如在实施例2的情况下，将由TNO(荷兰)研发的人造肠模型(TNO肠模型：TIM)TIM-1(胃和小肠的复制模型)和TIM-2模型(大肠的复制模型)用于评价人类小型生物群的变化。简要地说，通过微阵列法将由TNO研发为人造大肠模型的TIM-2用于评价小型生物群中的变化。TIM-2详细记载于Venema,K等，Nutrition24(12):558-564,2000。另外，此处所用的微阵列为IChip，其为TNO研发的用于肠内菌丛分析的微阵列，并含有存在于人类肠的360种菌株的探针(Maathuis,A.等，FASEB J.22(会议摘要补充):1089.7,2008)。
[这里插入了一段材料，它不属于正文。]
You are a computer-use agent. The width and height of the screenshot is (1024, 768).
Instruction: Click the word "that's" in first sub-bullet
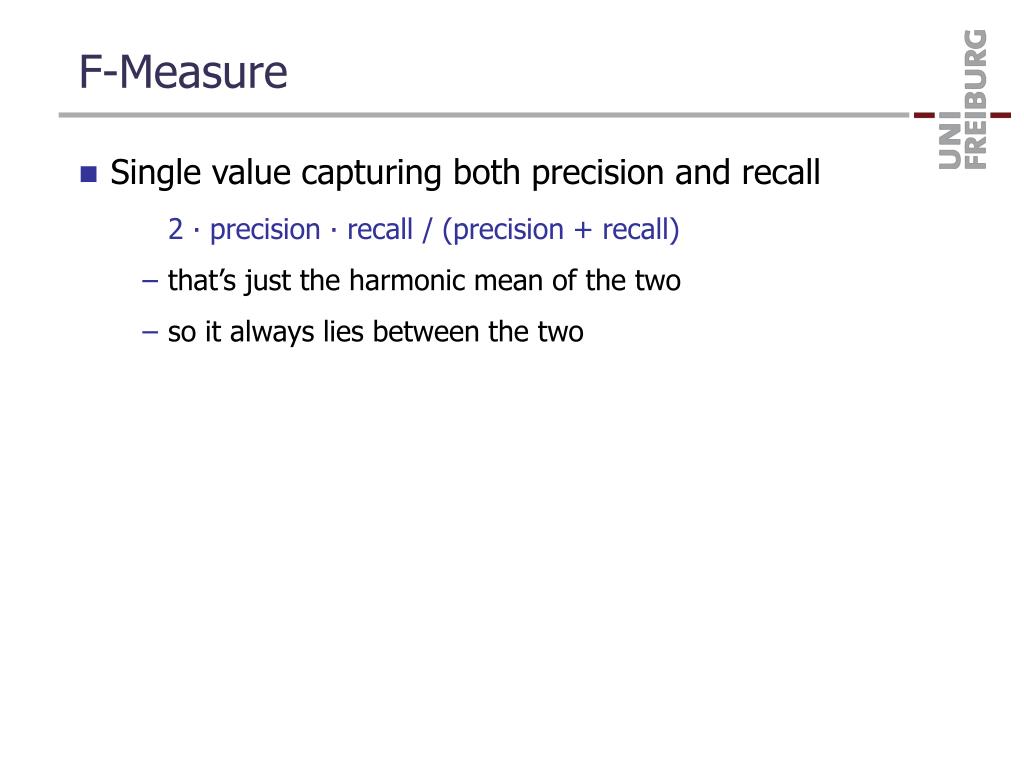(202, 281)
以下定为试验组：使用经6小时通过TIM-1模型的实施例2中收集的样品的组(#1)和单独使用膳食组分的对照组(#2)；使用实施例1中制备的枯草芽孢杆菌的孢子(总计1×10¹⁰CFU)的组(#3)和未使用枯草芽孢杆菌孢子的对照组(#4)。即，样品#1包含膳食组分(营养物)、孢子和萌发细胞的消化产物，样品#2包含膳食组分的消化产物，样品#3包含培养基和孢子，样品#4仅包含培养基。此处所使用的培养基包含以下组分：果胶(0.6g/天)、木聚糖(0.6g/天)、阿拉伯半乳聚糖(0.6g/天)、支链淀粉(0.6g/天)、支链淀粉(0.6g/天)、酪蛋白(3.0g/天)、淀粉(5.0g/天)、吐温80(2.16g/天)、细菌用胰蛋白胨(3.0g/天)和胆汁(0.05g/天)。

将健康受试者(荷兰人)的人类小型生物群接种至TIM-2中，随后预培养16小时以适应。将试验组(#1和#2，或者#3和#4)的样品分别添加到TIM-2，并使其在TIM-2上作用72小时以实验(各试验组n=2)。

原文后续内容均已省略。